This post is essentially composed of a quote from the preface of Your Inner Fish by Neil Shubin (Pantheon Books, New York, 2008), a book I can recommend to everybody with interest in biology. By posting this text, I am greeting a colleague and friend who is right now struggling with comparative anatomy. I am also celebrating the year of Darwin, which had not yet been marked on this blog.
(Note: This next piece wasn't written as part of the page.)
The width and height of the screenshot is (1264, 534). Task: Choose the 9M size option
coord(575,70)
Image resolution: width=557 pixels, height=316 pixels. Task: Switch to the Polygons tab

"This book grew out of an extraordinary circumstance in my life. On account of faculty departures, I ended up directing the human anatomy course at the medical school of the University of Chicago. Anatomy is the course during which nervous first-year medical students dissect human cadavers... This is their grand entrance to the world of medicine, a formative experience on their path to becoming physicians. At first glance, you couldn't have imagined a worse candidate for the job of training the next generation of doctors: I'm a paleontologist who has spent most of his career working on fish.
It turns out that being a paleontologist is a huge advantage in teaching human anatomy. Why? The best road maps to human bodies lie in the bodies of other animals. The simplest way to teach students the nerves in the human head is to show them the state of affairs in sharks. The easiest road maps to their limbs lies in fish. Reptiles are a real help with the structure of the brain. The reason is that the bodies of these creatures are often simpler versions of ours.
During the summer of my second year leading the course... my colleagues and I discovered fossil fish that gave us powerful new insights... That discovery and my foray into teaching human anatomy led me to explore a profound connection. That exploration became this book."